Então, o princípio da função social da propriedade na zona rural corresponde à ideia, já recepcionada na doutrina jurídico-agrária, de correta utilização econômica da terra e sua justa distribuição, de modo a atender ao bem-estar da coletividade, mediante o aumento da produtividade e da promoção da justiça social.
O artigo 184 da Constituição Federal determina que a sanção para o imóvel rural que não esteja cumprindo sua função social é a desapropriação por interesse social, para fins de reforma agrária, mediante prévia e justa indenização em títulos da dívida agrária, com cláusula de preservação de seu valor real, resgatáveis no prazo de até 20 (vinte) anos, a partir do segundo ano de sua emissão, em percentual proporcional ao prazo, de acordo com os critérios estabelecidos nos incisos I a III, § 3º, do artigo 5º da Lei nº. 8.629, de 25 de fevereiro de 1993. Entretanto, as benfeitorias úteis e necessárias serão indenizadas em dinheiro (§ 1º).
O Decreto que declarar o imóvel rural como de interesse social, para efeito de reforma agrária, autoriza a União, que tem competência exclusiva a propor a ação de desapropriação (§ 2º).

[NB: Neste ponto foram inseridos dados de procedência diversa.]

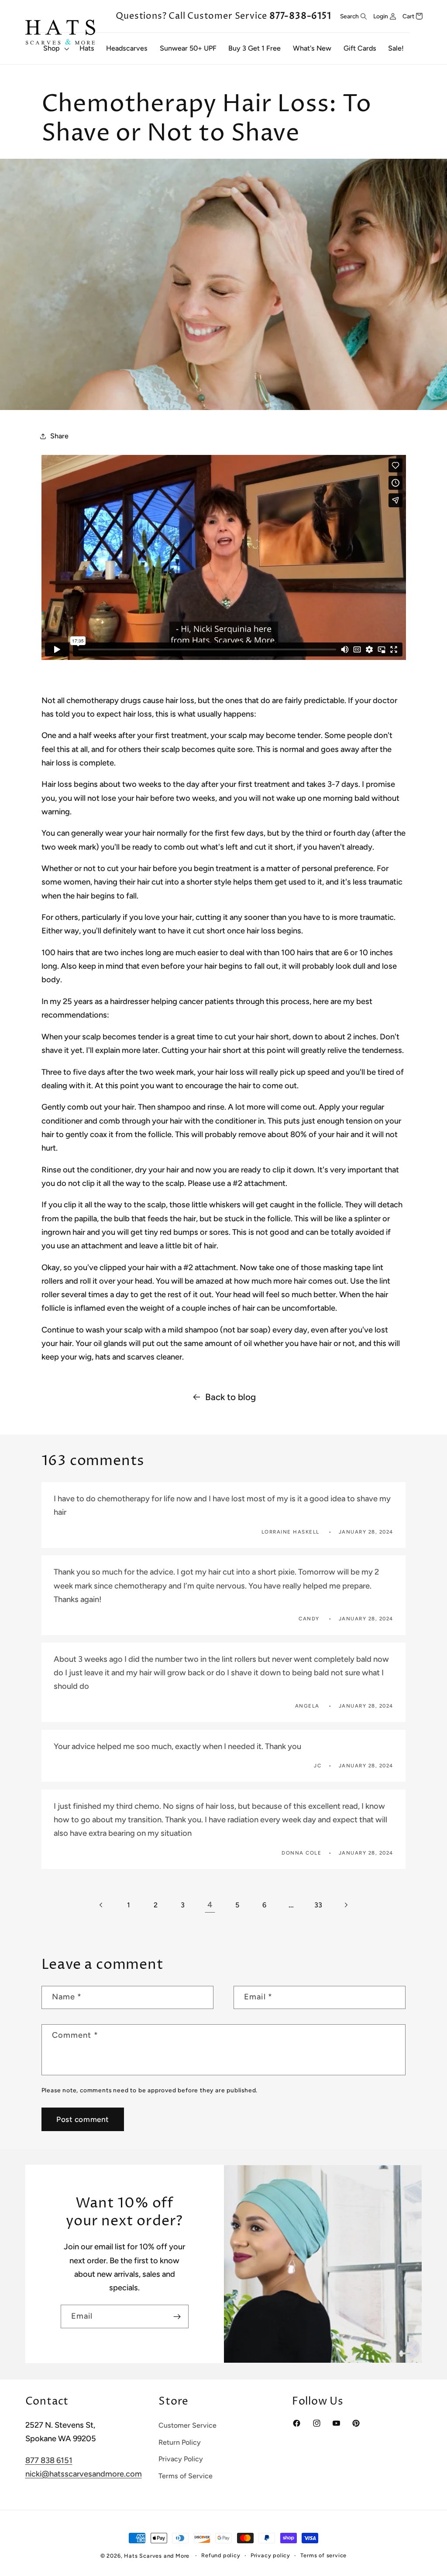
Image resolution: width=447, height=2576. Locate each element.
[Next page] (345, 1905)
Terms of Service (185, 2476)
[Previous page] (101, 1905)
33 (318, 1905)
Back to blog (230, 1396)
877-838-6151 (300, 16)
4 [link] (209, 1905)
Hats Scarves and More (156, 2555)
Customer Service (187, 2425)
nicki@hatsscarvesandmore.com (83, 2474)
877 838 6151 (48, 2460)
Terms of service (323, 2555)
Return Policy (179, 2442)
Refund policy (220, 2555)
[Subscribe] (177, 2316)
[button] (55, 48)
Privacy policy (270, 2555)
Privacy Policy (180, 2459)
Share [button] (59, 436)
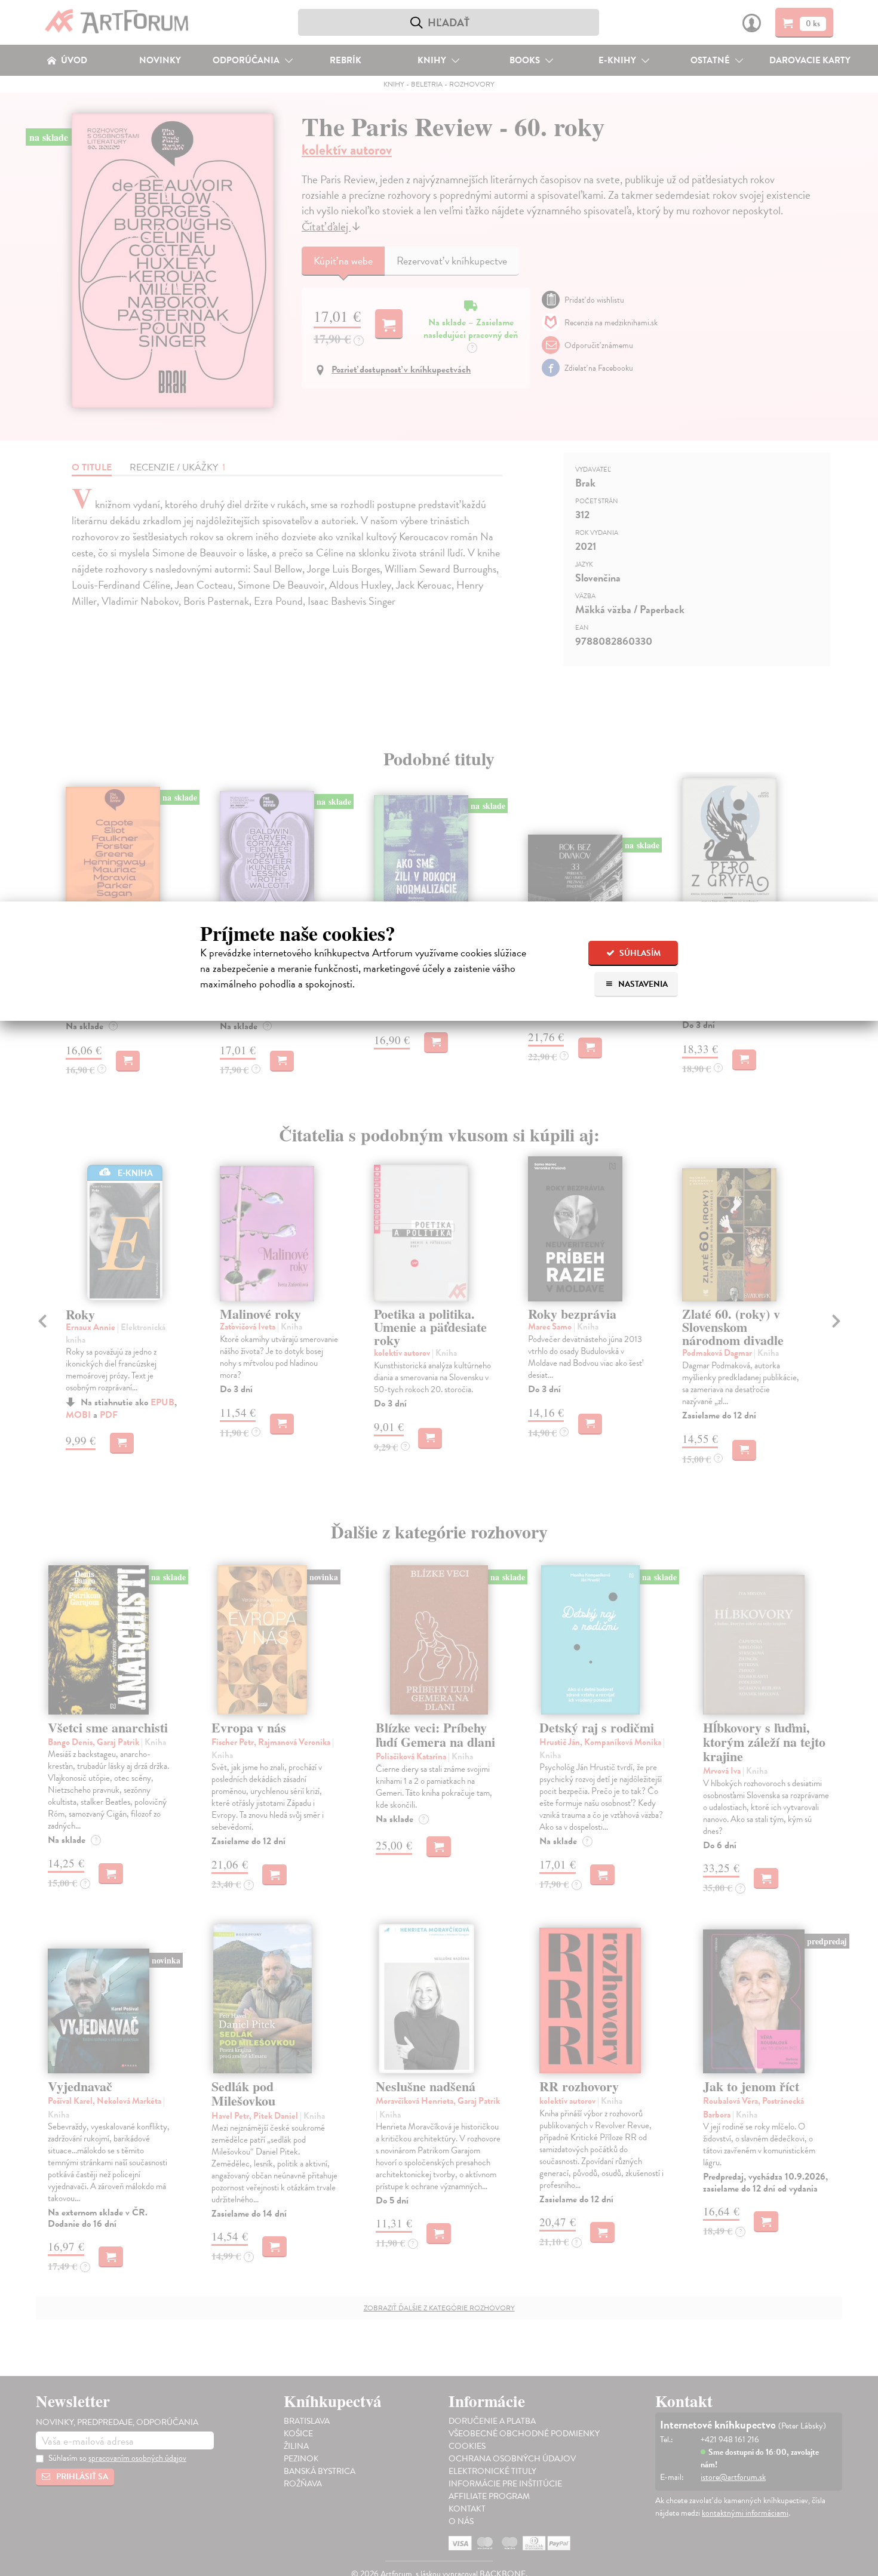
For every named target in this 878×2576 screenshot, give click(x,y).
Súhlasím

As operações de transferência de imóveis desapropriados para fins de reforma agrária bem como a transferência ao beneficiário do programa, serão isentas (imunes) de impostos federais, estaduais e municipais (art. 26, Lei nº. 8.629/93; § 5º, do art. 184, da CF/88).
Para evitar o desvirtuamento dos objetivos da reforma agrária, o artigo 189 da Constituição Federal determina que “os beneficiários da distribuição de imóveis rurais pela reforma agrária receberão títulos de domínio ou de concessão de uso, inegociáveis pelo prazo de 10 anos”.

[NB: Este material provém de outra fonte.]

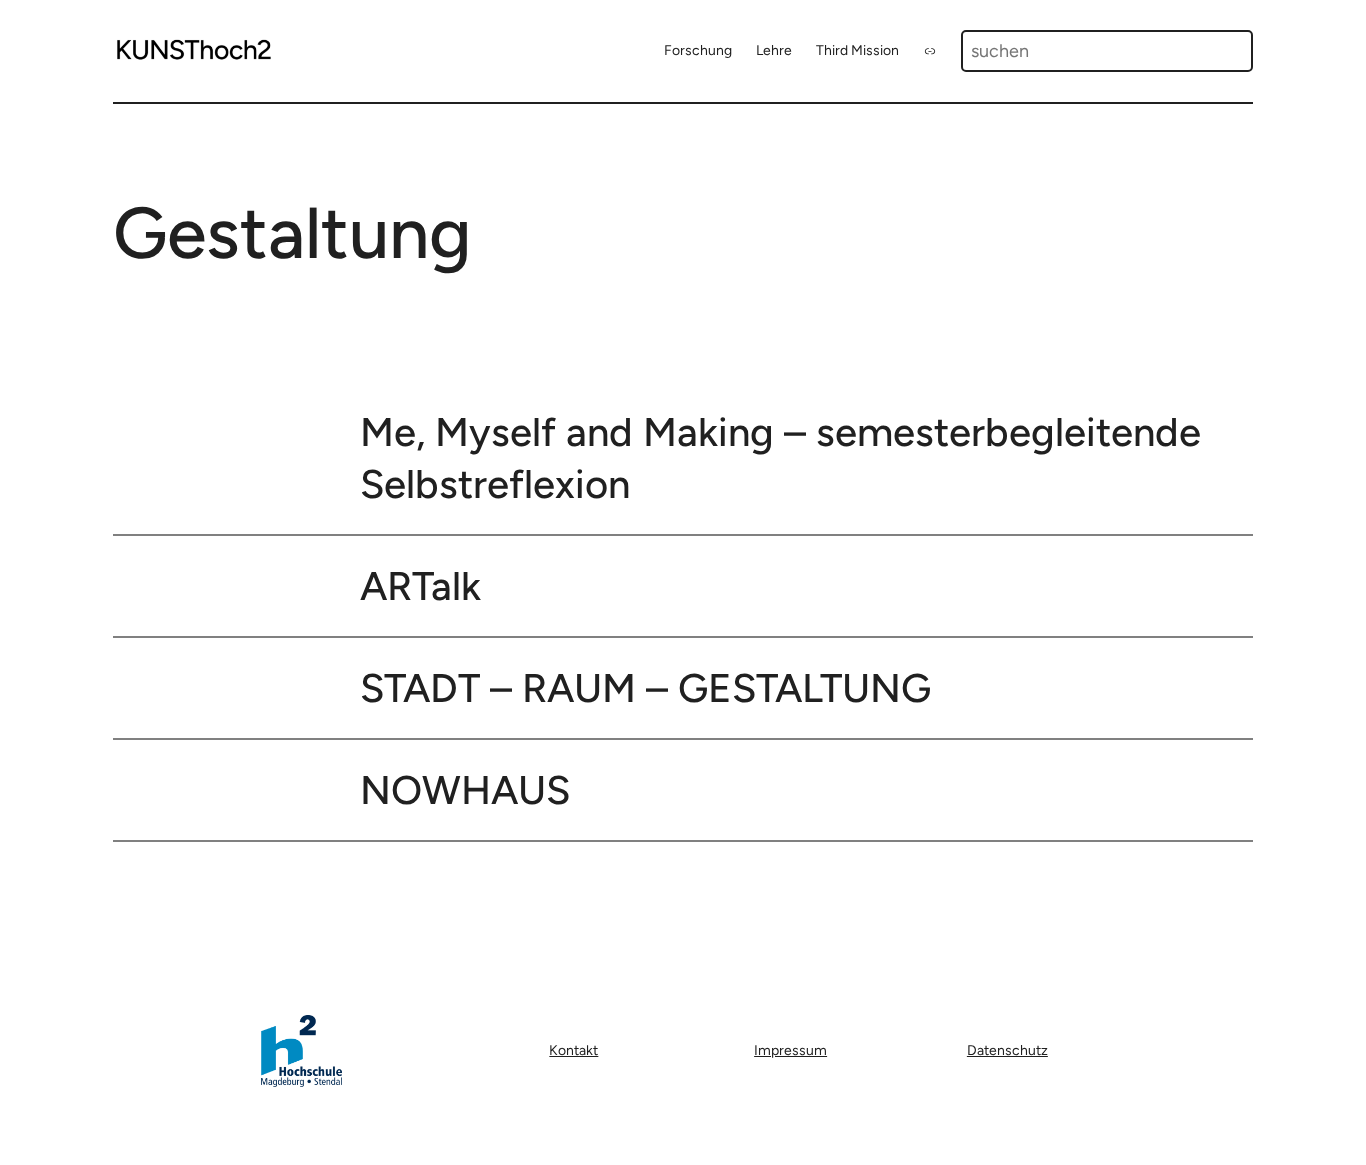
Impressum (790, 1050)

De acordo com o artigo 185, I e II, da Constituição Federal, são insuscetíveis de desapropriação para fins de reforma agrária: a pequena e média propriedade rural, desde que seu proprietário não possua outra (I); e a propriedade produtiva (II).
Vê-se que a Constituição Federal vigente é importante, visto que desmitificou-se a figura do latifúndio improdutivo, em que priorizou e assegurou direitos as pequenas propriedades e a propriedade produtiva, em que é possível a convivência harmônica entre o grande proprietário produtivo e as famílias de agricultores rurais, inversamente tem tratamento diferenciado grandes proprietários que detenham propriedade de centenas de milhares de hectares em grande parte improdutivos, que nessa situação se faz sentir a figura do Estado para fazer cumprir a função social da propriedade. Fica clarificado que a Reforma Agrária não faz distinção entre o grande proprietário e a família de agricultores rurais, ao contrário, estabelece segurança jurídica para ambos, desde de que cumpram finalidade econômica da terra.
Infelizmente mesmo o país possuindo um arcabouço jurídico pátrio constitucional da justa distribuição da terra, ainda persiste a ausência de regularização fundiária principalmente na Amazônia Legal em que as posses e ocupações legitimas e propriedade consolidada perpassa por calote fundiário devido ausência de estudos técnicos e de audiência pública para identificar ancianidade das diversas modalidades de destinação.
Mesmo em processos de distribuição de terras para reforma agrária, ainda persiste a ausência de regularização fundiária, principalmente em assentamentos rurais, que muitos não tem documento da terra para obter o licenciamento ambiental e créditos financeiros, sem olvidar que mostraram a insuficiência do distributivismo de terras e revelaram que ações de reforma agrária, para alcançar o objetivo de emancipar a família assentada numa condição de dignidade, exigem do Estado planejamento e orçamento. Muitas das experiências de assentamentos ao sabor dos improvisos governamentais, frequentemente sob a intensificação dos conflitos agrários, levaram ao mau uso dos recursos e à postergação dos problemas.